我可以在示例1中重现问题，但不能在示例2中

链接：

gcc -o eg2 -lz eg2.o

对您来说很好！

（OR：该链接对您有效，例如Fedora 23，但在Ubuntu 16.04上失败了）

这是因为链接工作的发行版是其中之一
不将其GCC工具链配置为链接共享库 as-as-needed 。

回到当天，类似Unix的系统链接静态和共享是正常的
图书馆通过不同的规则。链接序列中的静态库是链接的
在示例1中解释的基于的基础上，但共享库是无条件链接的。

这种行为在链接时间是经济的，因为链接器不必思考
该程序是否需要共享库：如果是共享库，
链接它。大多数链接中的大多数库都是共享库。但是也有缺点： -

它在运行时不经济，因为它可能导致共享库为
即使不需要程序也与程序一起加载。
静态和共享库的不同链接规则可能使人困惑
到不知道-lfoo是否在其链接中是否不知道-lfoo
即将解析为/some/where/libfoo.a或/some/where/libfoo.so，
并且可能不了解共享和静态库之间的区别
无论如何。

这种权衡导致了当今的分裂状况。一些发行版
更改了他们共享库的海湾合作委员会链接规则，以便 as-as-neded
原理适用于所有库。一些发行版与旧
方式。

即使我同时编译和链接，我仍然会遇到这个问题？

如果我只是这样做：

$ gcc -o eg1 -I. -L. -lmy_lib eg1.c

肯定必须首先编译eg1.c，然后链接结果
带有libmy_lib.a的对象文件。所以怎么不知道该对象文件
进行链接时需要吗？

因为编译和与单个命令链接不会改变
连锁序列的顺序。

运行上面的命令时，gcc数字显示您需要汇编 +
连锁。因此，在幕后，它会生成一个编译命令，并运行
然后，然后生成一个链接命令，然后运行它，好像 you 已经运行了
两个命令：

$ gcc -I. -c -o eg1.o eg1.c
$ gcc -o eg1 -L. -lmy_lib eg1.o

因此，如果您 do 运行这两个命令，则链接会失败。这
您在失败中注意到的唯一区别是GCC已经生成了
编译 +链接案例中的临时对象文件，因为您没有告诉它
使用eg1.o。
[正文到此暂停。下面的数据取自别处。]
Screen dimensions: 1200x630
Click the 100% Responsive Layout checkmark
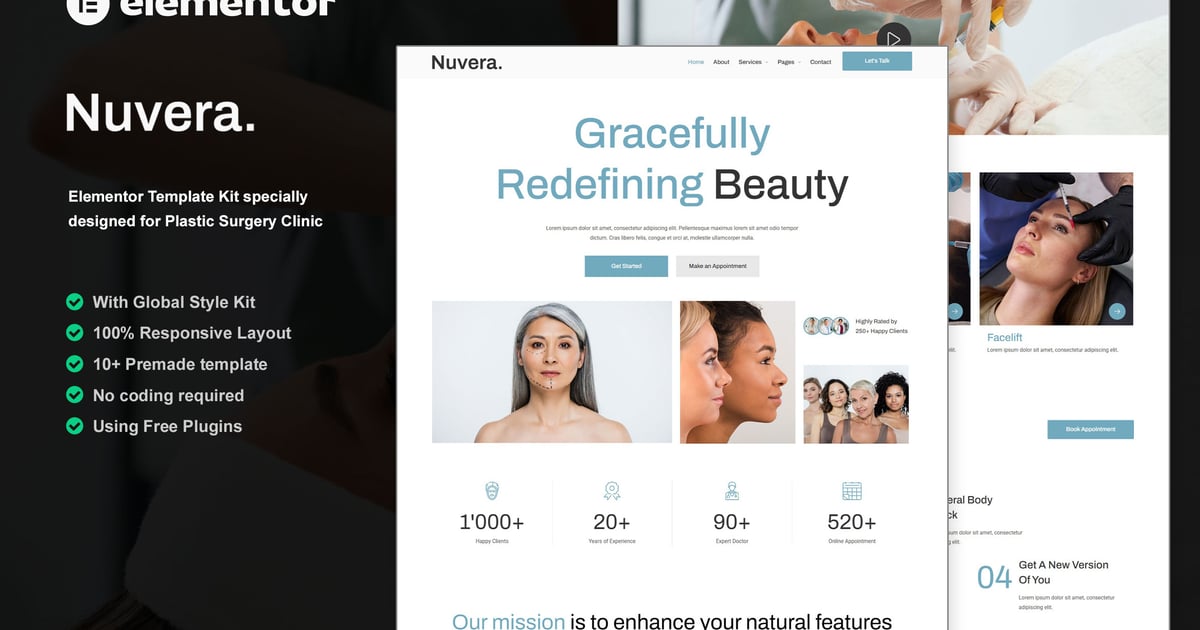(x=74, y=332)
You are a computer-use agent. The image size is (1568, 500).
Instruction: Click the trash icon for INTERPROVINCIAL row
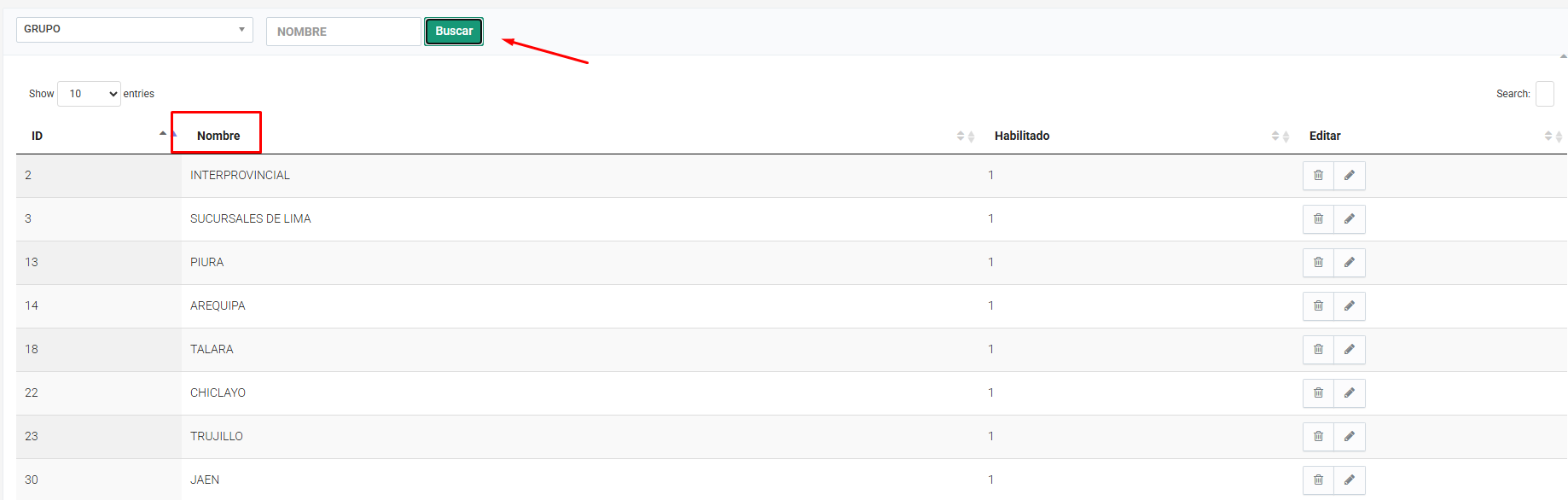pos(1318,176)
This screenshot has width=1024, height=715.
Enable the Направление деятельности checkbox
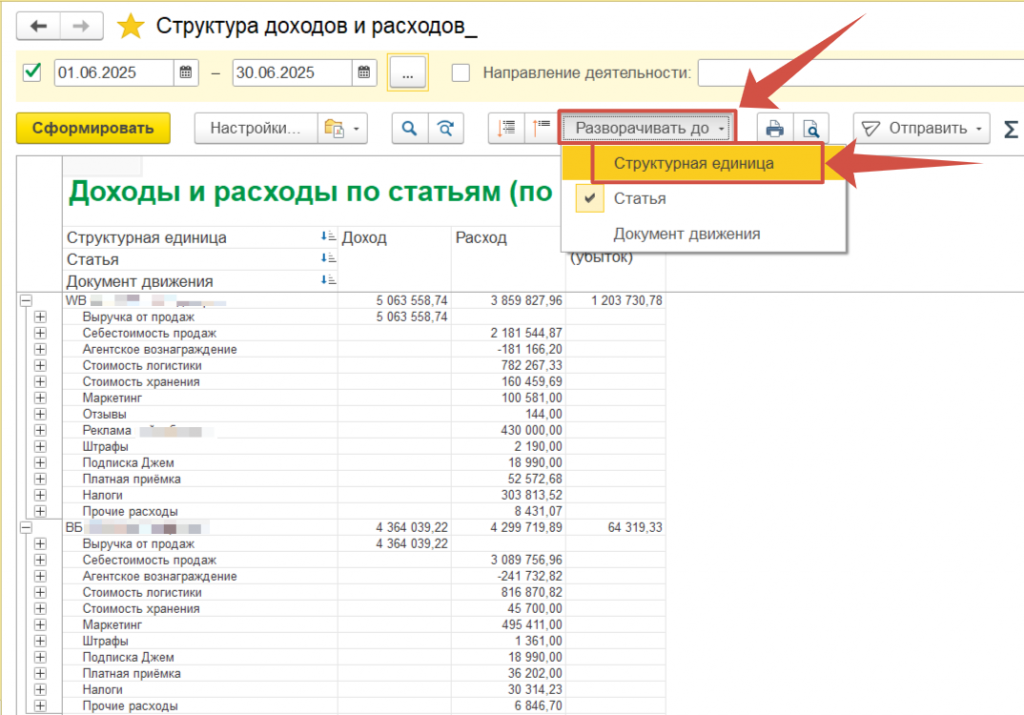click(x=461, y=73)
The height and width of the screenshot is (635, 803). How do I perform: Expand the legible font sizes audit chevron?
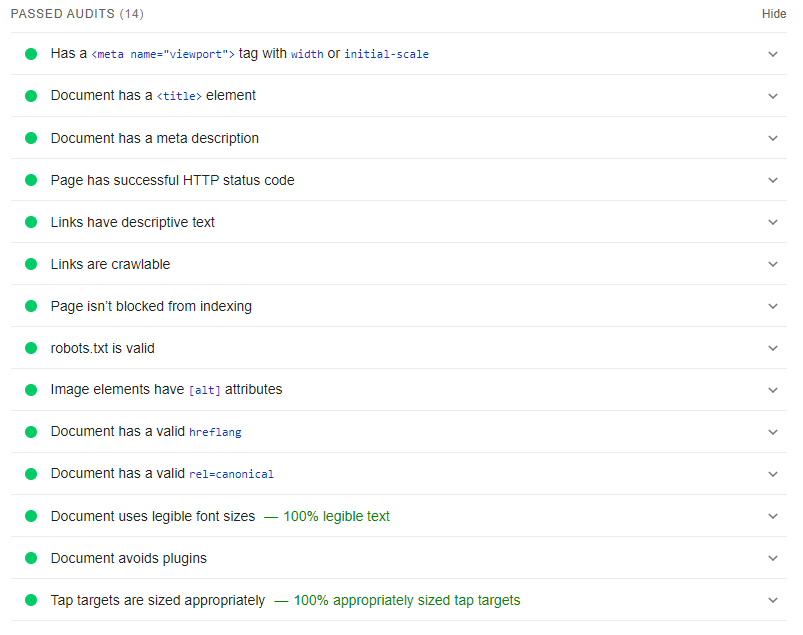[x=773, y=516]
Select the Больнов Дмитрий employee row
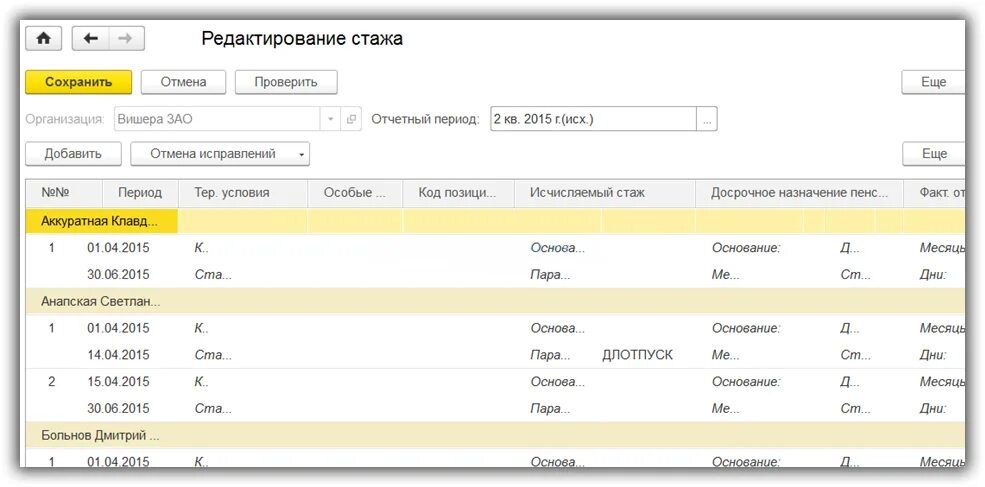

我们看到：

/tmp/ccQk1tvs.o: In function `main'

而不是：

eg1.o: In function `main':

另请参见

指定了相互依存的链接库的顺序是错误的

只是一种方式
在其中您可以获得需要需要的定义的文件
在链接的后面，与提供定义的文件相比。将图书馆放在
引用它们的对象文件是犯同样错误的另一种方式。

Your linkage consumes libraries before the object files that refer to them

You are trying to compile and link your program with the GCC toolchain.
Your linkage specifies all of the necessary libraries and library search paths
If libfoo depends on libbar, then your linkage correctly puts libfoo before libbar.
Your linkage fails with undefined reference to something errors.
But all the undefined somethings are declared in the header files you have
#included and are in fact defined in the libraries that you are linking.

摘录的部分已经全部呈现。